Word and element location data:
━━━━━━━━━━━━━━━━━━━━

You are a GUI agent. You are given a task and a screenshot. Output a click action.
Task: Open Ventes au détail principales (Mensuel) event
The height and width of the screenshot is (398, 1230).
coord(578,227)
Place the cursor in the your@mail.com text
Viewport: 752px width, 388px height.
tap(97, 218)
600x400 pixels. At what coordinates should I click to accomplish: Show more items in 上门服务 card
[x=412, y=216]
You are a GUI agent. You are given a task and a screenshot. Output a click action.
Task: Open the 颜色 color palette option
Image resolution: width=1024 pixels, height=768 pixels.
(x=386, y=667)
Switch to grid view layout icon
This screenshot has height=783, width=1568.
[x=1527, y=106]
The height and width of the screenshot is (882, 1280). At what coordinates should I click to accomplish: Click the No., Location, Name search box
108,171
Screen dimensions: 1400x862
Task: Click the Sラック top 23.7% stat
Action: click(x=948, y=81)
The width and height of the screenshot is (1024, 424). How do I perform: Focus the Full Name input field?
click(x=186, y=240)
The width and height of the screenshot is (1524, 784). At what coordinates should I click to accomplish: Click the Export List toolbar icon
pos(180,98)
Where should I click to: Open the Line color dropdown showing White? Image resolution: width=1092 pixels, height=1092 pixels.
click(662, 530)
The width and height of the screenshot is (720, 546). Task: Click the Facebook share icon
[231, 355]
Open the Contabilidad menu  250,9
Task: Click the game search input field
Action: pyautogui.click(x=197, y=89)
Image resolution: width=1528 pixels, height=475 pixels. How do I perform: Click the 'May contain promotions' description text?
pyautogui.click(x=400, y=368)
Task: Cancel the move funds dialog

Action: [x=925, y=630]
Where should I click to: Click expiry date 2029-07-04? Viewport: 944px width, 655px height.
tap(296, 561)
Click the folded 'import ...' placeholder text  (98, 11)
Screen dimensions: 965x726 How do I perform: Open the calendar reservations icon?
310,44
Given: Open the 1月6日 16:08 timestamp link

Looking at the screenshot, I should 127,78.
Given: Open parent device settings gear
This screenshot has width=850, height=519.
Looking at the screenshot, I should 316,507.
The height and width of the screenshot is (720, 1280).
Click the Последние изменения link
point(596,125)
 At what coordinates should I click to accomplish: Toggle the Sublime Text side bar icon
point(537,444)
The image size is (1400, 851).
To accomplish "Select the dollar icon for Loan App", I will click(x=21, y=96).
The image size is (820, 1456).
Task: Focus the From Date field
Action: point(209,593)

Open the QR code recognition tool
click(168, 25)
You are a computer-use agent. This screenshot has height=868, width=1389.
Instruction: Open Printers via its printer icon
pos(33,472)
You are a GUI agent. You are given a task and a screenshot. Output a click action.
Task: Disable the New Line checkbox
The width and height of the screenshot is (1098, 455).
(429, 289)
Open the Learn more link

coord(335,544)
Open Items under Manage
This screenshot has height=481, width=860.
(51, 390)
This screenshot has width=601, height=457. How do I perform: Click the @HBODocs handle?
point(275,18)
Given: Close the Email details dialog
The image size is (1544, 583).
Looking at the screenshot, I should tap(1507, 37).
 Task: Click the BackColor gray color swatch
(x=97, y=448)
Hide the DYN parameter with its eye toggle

━━━━━━━━━━━━━━━━━━━━

Prompt: Copy every line of the material above without changing a single character.

Solution:
You are a GUI agent. You are given a task and a screenshot. Output a click action.
Task: Open Ventes au détail principales (Mensuel) event
The height and width of the screenshot is (398, 1230).
coord(578,227)
Place the cursor in the your@mail.com text
Viewport: 752px width, 388px height.
tap(97, 218)
600x400 pixels. At what coordinates should I click to accomplish: Show more items in 上门服务 card
[x=412, y=216]
You are a GUI agent. You are given a task and a screenshot. Output a click action.
Task: Open the 颜色 color palette option
Image resolution: width=1024 pixels, height=768 pixels.
(x=386, y=667)
Switch to grid view layout icon
This screenshot has height=783, width=1568.
[x=1527, y=106]
The height and width of the screenshot is (882, 1280). At what coordinates should I click to accomplish: Click the No., Location, Name search box
108,171
Screen dimensions: 1400x862
Task: Click the Sラック top 23.7% stat
Action: click(x=948, y=81)
The width and height of the screenshot is (1024, 424). How do I perform: Focus the Full Name input field?
click(x=186, y=240)
The width and height of the screenshot is (1524, 784). At what coordinates should I click to accomplish: Click the Export List toolbar icon
pos(180,98)
Where should I click to: Open the Line color dropdown showing White? Image resolution: width=1092 pixels, height=1092 pixels.
click(662, 530)
The width and height of the screenshot is (720, 546). Task: Click the Facebook share icon
[231, 355]
Open the Contabilidad menu  250,9
Task: Click the game search input field
Action: pyautogui.click(x=197, y=89)
Image resolution: width=1528 pixels, height=475 pixels. How do I perform: Click the 'May contain promotions' description text?
pyautogui.click(x=400, y=368)
Task: Cancel the move funds dialog

Action: [x=925, y=630]
Where should I click to: Click expiry date 2029-07-04? Viewport: 944px width, 655px height.
tap(296, 561)
Click the folded 'import ...' placeholder text  (98, 11)
Screen dimensions: 965x726 How do I perform: Open the calendar reservations icon?
310,44
Given: Open the 1月6日 16:08 timestamp link

Looking at the screenshot, I should 127,78.
Given: Open parent device settings gear
This screenshot has width=850, height=519.
Looking at the screenshot, I should 316,507.
The height and width of the screenshot is (720, 1280).
Click the Последние изменения link
point(596,125)
 At what coordinates should I click to accomplish: Toggle the Sublime Text side bar icon
point(537,444)
The image size is (1400, 851).
To accomplish "Select the dollar icon for Loan App", I will click(x=21, y=96).
The image size is (820, 1456).
Task: Focus the From Date field
Action: point(209,593)

Open the QR code recognition tool
click(168, 25)
You are a computer-use agent. This screenshot has height=868, width=1389.
Instruction: Open Printers via its printer icon
pos(33,472)
You are a GUI agent. You are given a task and a screenshot. Output a click action.
Task: Disable the New Line checkbox
The width and height of the screenshot is (1098, 455).
(429, 289)
Open the Learn more link

coord(335,544)
Open Items under Manage
This screenshot has height=481, width=860.
(51, 390)
This screenshot has width=601, height=457. How do I perform: Click the @HBODocs handle?
point(275,18)
Given: Close the Email details dialog
The image size is (1544, 583).
Looking at the screenshot, I should tap(1507, 37).
 Task: Click the BackColor gray color swatch
(x=97, y=448)
Hide the DYN parameter with its eye toggle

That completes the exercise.